Extracto de página:
================

El novelista y filósofo noruego Jostein Gaarder (n. 1952) nos invita en este escrito a cuidar la capacidad de asombrarnos, y asomarnos con sensibilidad de niños al gran misterio de la vida. La filosofía nació en Grecia. Pero también nace en los jardines de infantes…


El ser humano se ha enfrentado siempre a una serie de grandes preguntas cuyas respuestas no estaban a su alcance. Pero ahora se presentan dos posibilidades: podemos engañarnos y aparentar que sabemos todo lo que vale la pena saber, o podemos cerrar los ojos a las grandes preguntas y renunciar de una vez por todas a avanzar. La humanidad se divide, podríamos decir, en estos dos grupos. O somos engreídos y nos conformamos con lo que sabemos, o somos indiferentes y nos conformamos con lo que no sabemos. Es como si dividiéramos la baraja en dos mitades, poniendo las cartas negras en una y las cartas rojas en otra. Pero, de vez en cuando, un comodín asoma del mazo; alguien que no es corazón ni diamante, basto ni espada.

Sócrates era ese comodín en Atenas: ni engreído ni indiferente. Sólo sabía que no sabía, y eso lo atormentaba. Por eso se hizo filósofo; alguien que no se entrega, que busca incansablemente la idea, que no cesa de hacer nuevas preguntas.

Asombrarse ante la existencia no es algo que se aprende: es algo que se olvida.

================

Datos proporcionados:

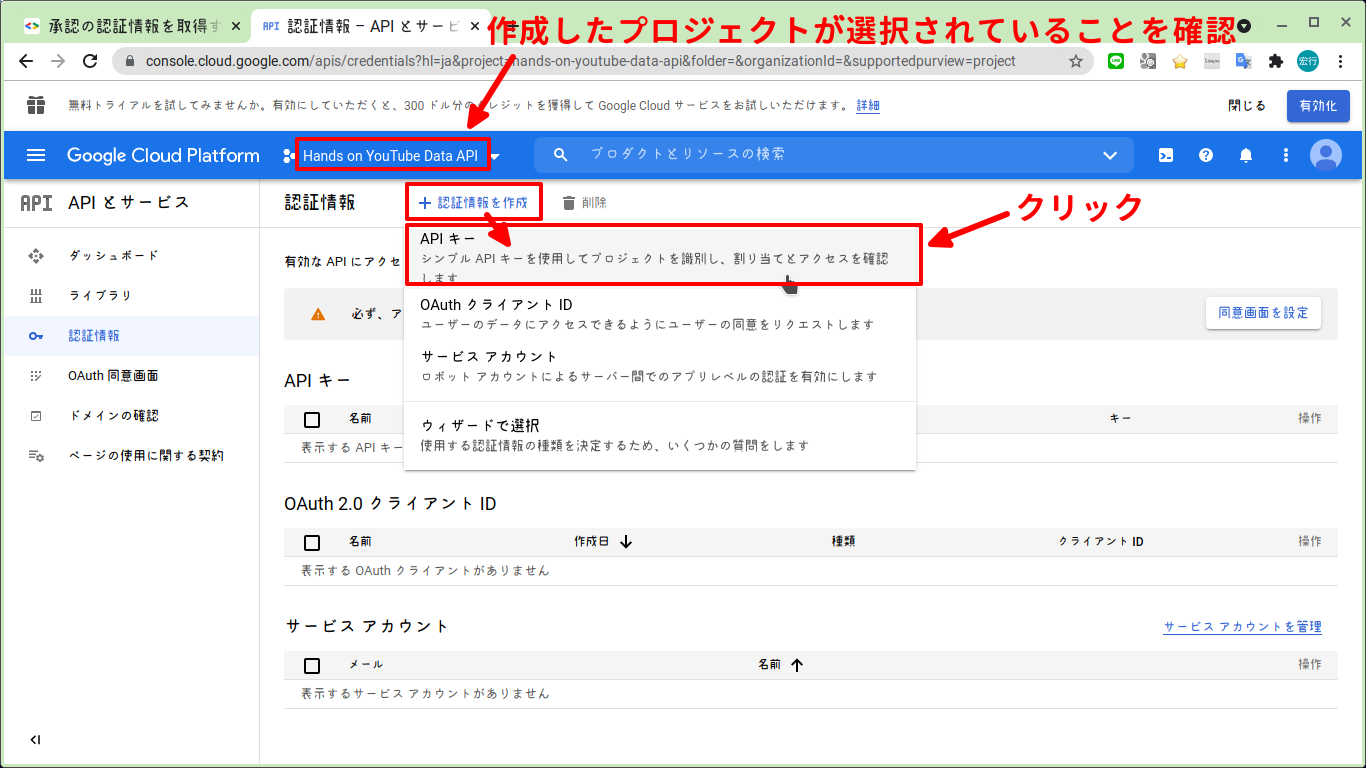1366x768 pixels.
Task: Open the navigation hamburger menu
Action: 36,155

================

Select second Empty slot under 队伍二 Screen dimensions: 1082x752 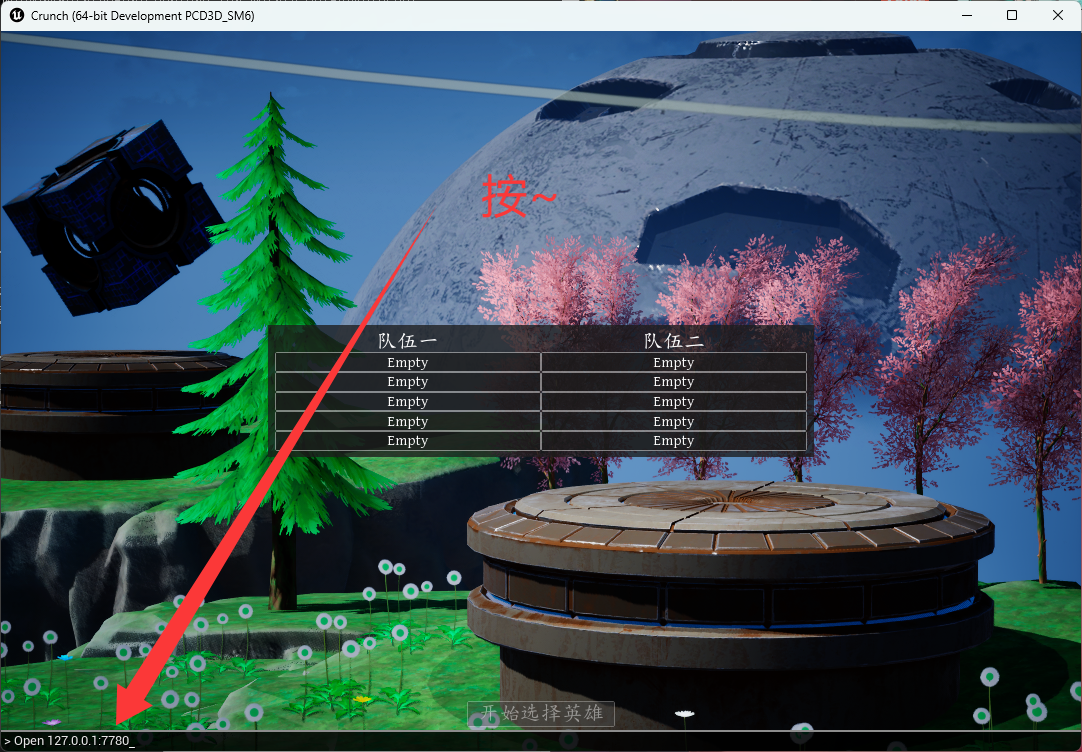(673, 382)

================

Lista de tareas:
[1] Responde según el texto sobre el asombro:
(a) ¿De qué país es el novelista y filósofo Jostein Gaarder?
(b) ¿Con qué dos grupos de la humanidad se comparan las cartas negras y las cartas rojas de la baraja?
(c) ¿Quién era el comodín en Atenas?
[2] Prolonga el texto sobre el asombro a partir de su última frase.
Los registros no intervienen en esto.

Resultados obtenidos:
[1]
(a) De Noruega.
(b) Con los engreídos, que se conforman con lo que saben, y con los indiferentes, que se conforman con lo que no saben.
(c) Sócrates.

[2]
Pero todos llevamos un comodín dentro de nosotros. Esto también es un pensamiento socrático. Sócrates no tenía ningún título especial: sólo era partero. Del mismo modo en que las comadronas ayudan durante el parto, él tenía la tarea de ayudar a la gente a “dar a luz” el pensamiento correcto. No es ninguna novedad, pero el viejo simbolismo de la comadrona puede interpretarse como una doble metáfora: en realidad es el niño que llevamos dentro el que tiene que nacer de nuevo.

Todos nacemos comodines en el juego solitario de la vida. Pero gradualmente, a medida que crecemos, nos convertimos en corazones y diamantes, bastos y espadas. No quiere ello decir que el comodín desaparezca por completo.

La misión de la filosofía debe ser, a mi juicio, ponernos en estrecho contacto con el “comodín” que llevamos dentro. La filosofía debe sacudir el polvo del mundo para que lo experimentemos con la misma claridad que cuando éramos niños, antes de hacernos “mundanos”, antes de comenzar a desmitificar el asombroso cuento de hadas en que vivimos con sólo darle el nombre de “realidad”. Pero la esperanza no ha desaparecido. Todos descendemos del comodín. En todos nosotros vive un niño asombrado, curioso y juguetón. Aunque de vez en cuando nos sintamos un tanto triviales, llevamos no obstante una pequeña pepita de oro bajo la piel; hubo un tiempo en que éramos nuevos aquí…

Somos transportados a un cuento de hadas –que compite incluso con el mejor de los cuentos de la infancia–, pero no tardamos en acostumbrarnos de tal modo a todo lo que aquí hay, que terminamos dando toda la existencia por supuesta. Porque el mundo no envejece nunca: somos nosotros quienes nos hacemos viejos. Mientras continúan llegando nuevas personas al mundo, éste permanecerá tan flamante y novísimo como en aquel séptimo día en que Dios descansó.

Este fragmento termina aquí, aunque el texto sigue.